Tornò al suo letto, tirò fuori le cartucce sue e d’altri compagni.
Si fece silenzio. Codara, Zanoletti, Storti e Vincenzi si sdraiarono un’altra volta sopra il letto d’un soldato e tornarono a parlare quando s’ode un’esplosione. Zanoletti cade a terra ferito!
Tre erano a letto e furono feriti tutti e tre gravemente; altri tre fuggirono cercando uno scampo nella latrina. Il Misdea li inseguì e, contro la porta della latrina esplose altri colpi e ne feriva alcuni. La strage non era finita. Il Misdea rincorreva i fuggitivi, molti dei quali si gettavano a terra per evitare i colpi; altri li fece sfilare fuori dal cesso e li colpì ad uno ad uno. Quando non ne vide più negli stanzoni, s’affacciò ad una finestra  e cominciò a sparare nel cortile, ove erano soldati di linea e bersaglieri”.
 Salvatore  Misdea venne accusato di “insubordinazione con vie di fatto, mediante omicidio consumato in persona di caporale, ed omicidio mancato sulla persona di sottufficiali e caporali,commessa per motivi non estranei alla milizia ed aggravata da omicidi consumati e mancati di altri militari di grado uguale”.
Dopo circa un mese, presso il Tribunale Militare di Napoli, iniziò il processo a suo carico che si concluse con la condanna a morte con degradazione. La domanda di grazia fu respinta e fu fucilato alla schiena a Bagnoli all’alba del 20 giugno 1884. Si racconta che affrontò la morte con coraggio e dignità ed al soldato che si apprestava a bendargli gli occhi prima dell’esecuzione, disse “Ora vedrai come muore un calabrese” [1].
Alla sentenza di condanna a morte contribuì la perizia psichiatrica di Lombroso che  sostenne la tesi di una correlazione tra epilessia (quella “psichica” di cui Misdea sarebbe stato  sofferente) e devianza criminale. La follia morale, l’epilessia, l’ereditarietà, la barbarie del paese d’origine e della famiglia, i traumi e l’alcoolismo, sarebbero stati erano alla base del comportamento criminoso.
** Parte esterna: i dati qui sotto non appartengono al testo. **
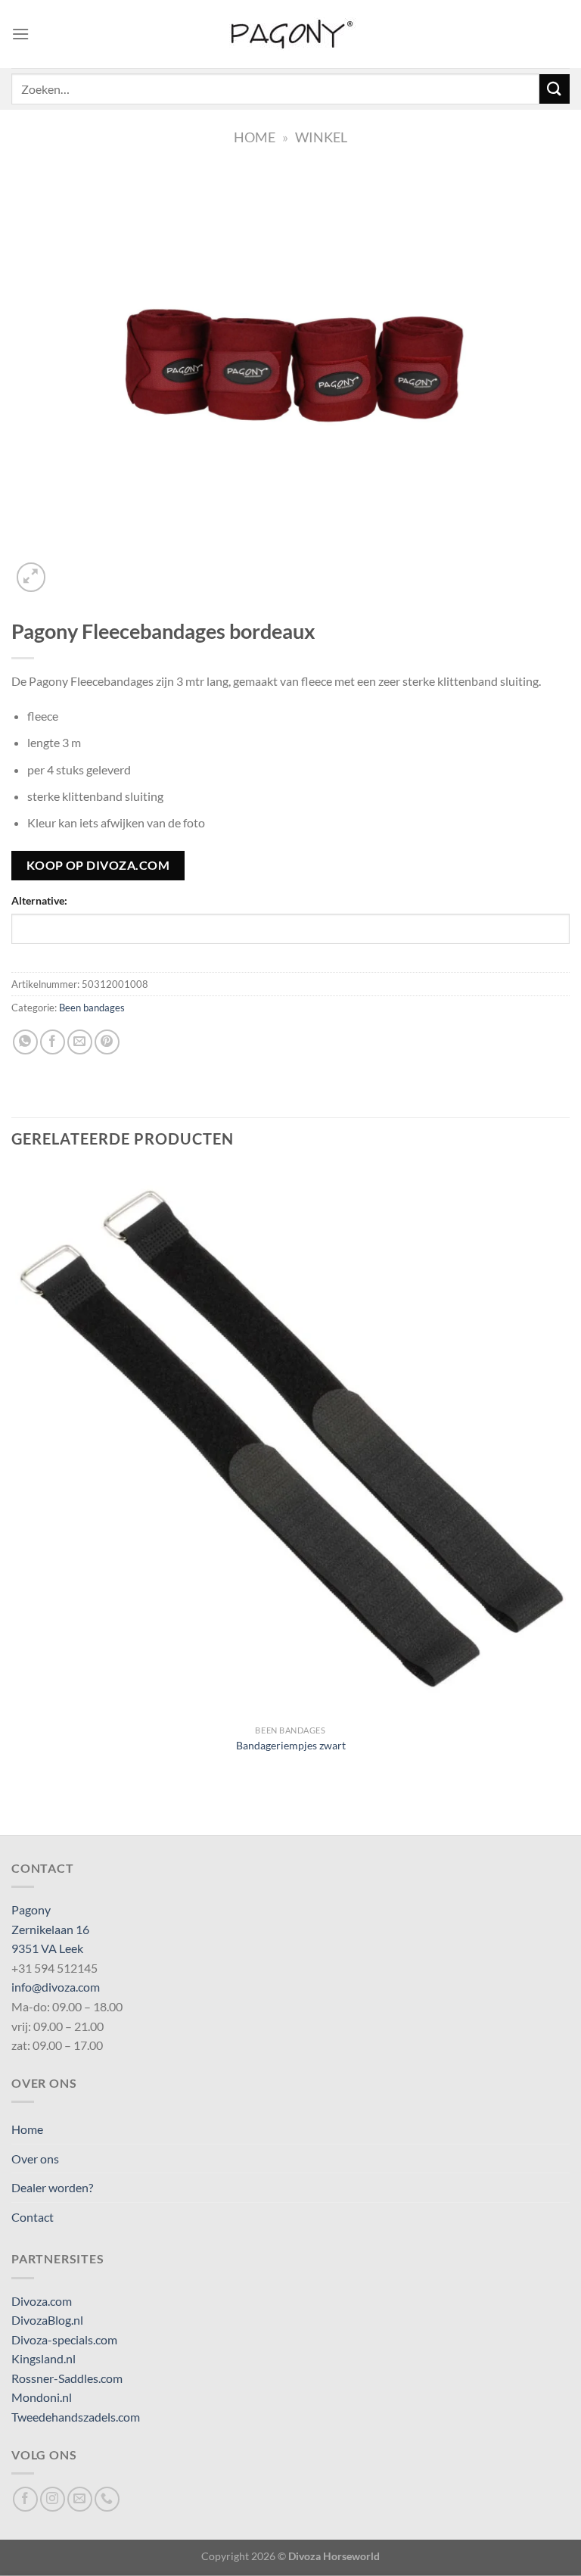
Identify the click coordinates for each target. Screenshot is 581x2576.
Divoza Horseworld (334, 2556)
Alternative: (39, 900)
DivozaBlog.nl (47, 2320)
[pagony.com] (290, 34)
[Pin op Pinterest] (107, 1041)
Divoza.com (41, 2301)
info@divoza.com (55, 1987)
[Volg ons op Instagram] (52, 2499)
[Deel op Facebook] (52, 1041)
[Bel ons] (107, 2499)
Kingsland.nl (43, 2358)
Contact (32, 2217)
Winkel (321, 137)
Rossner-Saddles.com (67, 2378)
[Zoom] (31, 577)
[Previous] (18, 1808)
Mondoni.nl (41, 2397)
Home (254, 137)
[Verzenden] (554, 89)
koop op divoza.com (97, 865)
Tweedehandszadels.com (75, 2416)
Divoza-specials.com (64, 2339)
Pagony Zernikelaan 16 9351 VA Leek (50, 1928)
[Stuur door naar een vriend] (79, 1041)
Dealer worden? (52, 2187)
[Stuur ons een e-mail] (79, 2499)
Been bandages (92, 1007)
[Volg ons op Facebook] (25, 2499)
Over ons (35, 2158)
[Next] (67, 569)
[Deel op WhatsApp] (25, 1041)
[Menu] (20, 33)
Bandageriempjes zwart (291, 1745)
Nel processo, Girifalco venne definita  tana di briganti, vennero individuati  parenti e collaterali del Misdea malati di mente ed etilisti; vennero rimarcate anche le tare ereditarie di un padre etilista e una  madre isterica, nonché la presenza a Girifalco del manicomio provinciale .
 
Il dibattito pubblico fu grande e a Lombroso si contrappose Edoardo Scarfoglio che pubblicò a puntate Il romanzo di Misdea  per controbattere alle tesi antimeridionaliste. Nel 1978 la Rai ha trasmesso uno sceneggiato dal titolo “Il povero soldato” sulle tragiche vicende di Napoli.
 
Da quella vicenda nel lessico della psichiatria militare italiana è stato introdotto il termine  “misdeismo”,  a denotare i comportamenti psicologici e le devianze causate dallo stress e dalle tensioni presenti negli ambienti militari e dalla mancata assuefazione alla vita militare.
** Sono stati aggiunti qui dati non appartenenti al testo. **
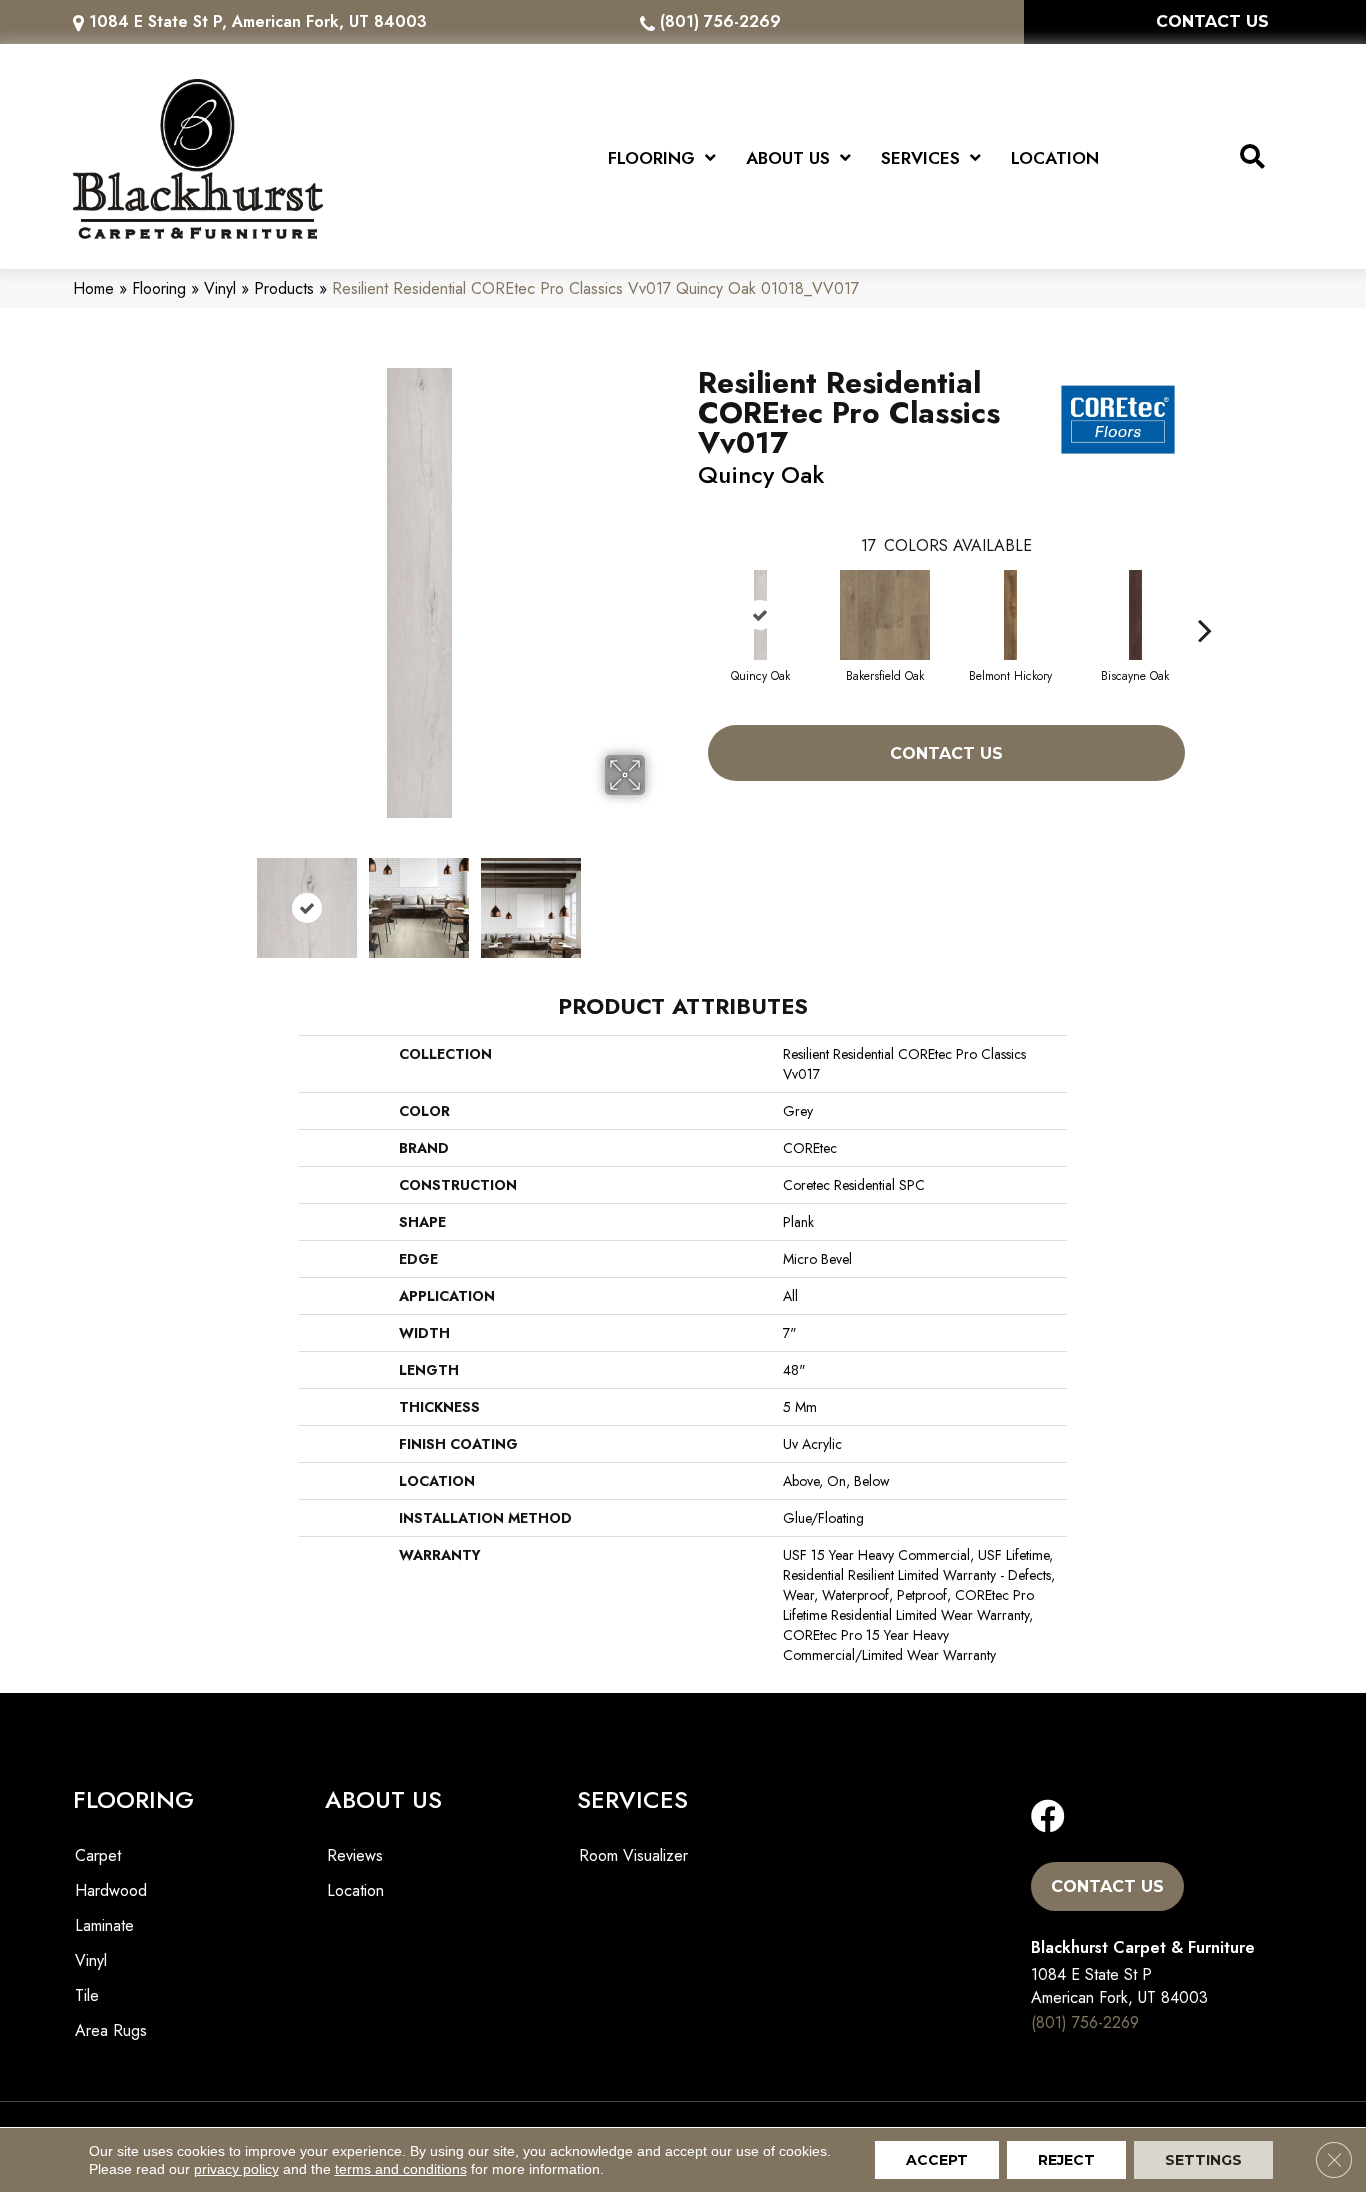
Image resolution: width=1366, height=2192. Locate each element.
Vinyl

Così Placido Consiglio, il più importante psichiatra militare  del suo tempo:  “Come il fatto di Misdea diede al Lombroso la chiave per intendere gli intimi rapporti fra pazzia, epilessia e follia morale criminosa,  ed al Bianchi e Penta per studiare la primitività psichica di alcune categorie di delinquenti, così esso fu il punto di partenza di lavori ed immagini innumerevoli per la constatazione della natura morbosa di molti delinquenti militari gravi, aggruppati tutti nella specifica categoria del misdeismo”[2]
Negli ultimi anni  la vicenda di Salvatore Misdea è stata rivisitata e riproposta come emblematica del pregiudizio anti-meridionalista dagli studiosi neo-borbonici.



[1] Cesare Lombroso, Misdea e la nuova scuola penale, 1884, cit. in (a cura di D. Frigessi, F. Giacanelli, L. Mangoni, Bollati Boringhieri) C. Lombroso, Delitto, genio, follia. Scritti scelti, , Torino, 2000, pp. 560-61.
[2] Placido Consiglio, Studii di psichiatria militare,  parte IV, Rivista Sperimentale di freniatria, 1915, pp. 35-80, p. 68.